The Murdoch press has wasted no time peddling inaccuracies and half truths about Labour’s new leader. Other members of the right-wing press have been more responsible with stories about Ed Miliband’s broader appeal.
Today’s Sunday Times headline says ‘Union barons swing victory for Ed Miliband’ while the opening paragraph reads:
“Ed Miliband is ready to give his older brother any job he wants to keep him at the front line after the support of union leaders gave him a wafer-thin victory in the Labour leadership contest.”
The truth, of course, is that individual votes from trade union members – such as teachers, nurses and carers – and members of affiliated organisations including the Fabian Society, Labour Students, Black Asian Minority Ethnic Labour and the Christian Socialist Movement gave Ed Miliband a clear victory in the affiliates section.
Although he narrowly lost the Labour Party membership and MPs/MEPs section of the electoral college, when all votes were counted together, he received 175, 519 votes to 147,220. Block votes distributed by “union barons” were abolished by John Smith in 1993.
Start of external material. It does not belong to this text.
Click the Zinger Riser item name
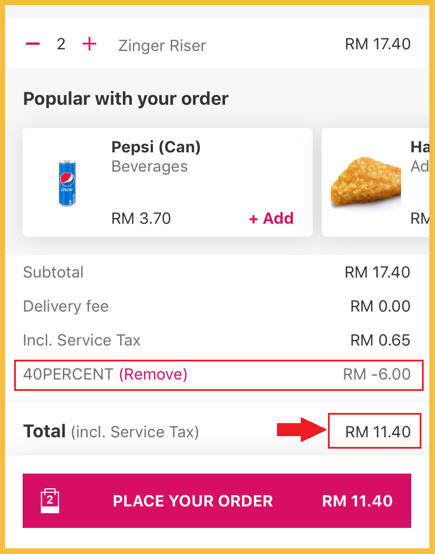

The Sunday Times went on to claim:
“During his campaign the new leader called for higher taxes on higher earners, possibly by reducing the threshold for paying the 50p top tax rate, from earnings above £150,000 to earnings over £100,000.”
The claim is a straight falsehood. While Ed Balls did make this suggestion, Ed Miliband said only that the tax should be made “permanent“. David Miliband said that the 50p rate “should certainly stay this Parliament”.
The paper went on to refer to an article penned by Ed Miliband in the Sunday Telegraph which it calls “a clumsy attempt to quash fears he will abandon middle income voters”. The article explained that:
“My aim is to show that our party is on the side of the squeezed middle in our country and everyone who has worked hard and wants to get on. My aim is to return our party to power. This is a tough challenge. It is a long journey. But our party has made the first step in electing a leader from a new generation.”
The “squeezed middle” is a term that has been used recently by John Healey MP, a supporter of Ed Balls, to describe voters earning between £20,000 and £30,000. His memo to the new leader set out the five policies areas that needed addressing as housing, skills, the workplace, childcare and savings support.
But the term was also used by David Miliband supporter Liam Byrne in a speech in May to the Demos think tank where he called for a ‘middle-class task force’ which would look at jobs, taxes and benefits, the minimum wage, welfare reform, skills, higher education, child care, social care, social housing, and pensions.
The Sunday Times article also said “his message was confused by a second article that he penned for The Sunday Mirror in which he emphasised Labour’s identity as the party of the working classes”. The Sunday Mirror article, in which Ed Miliband outlines his ‘vision for Britain’, says:
“It is a great privilege to have been elected leader of the Labour Party… At its best, Labour is the party of the working people of Britain and I am proud to lead it.”
“The Labour Party should be the party of the hardworking majority in this country. We should be the party that stands up for you when you want better education for your children, a fairer deal in our economy or action on crime in your neighbourhood. We were that party once and, under my leadership, we will be again.”
During the campaign Ed Miliband outlined in an article for The Guardian that Labour had to win back both middle earners and working class voters, so addressing both sets of voters in respective articles for The Sunday Telegraph and the Sunday Mirror is entirely consistent with this approach.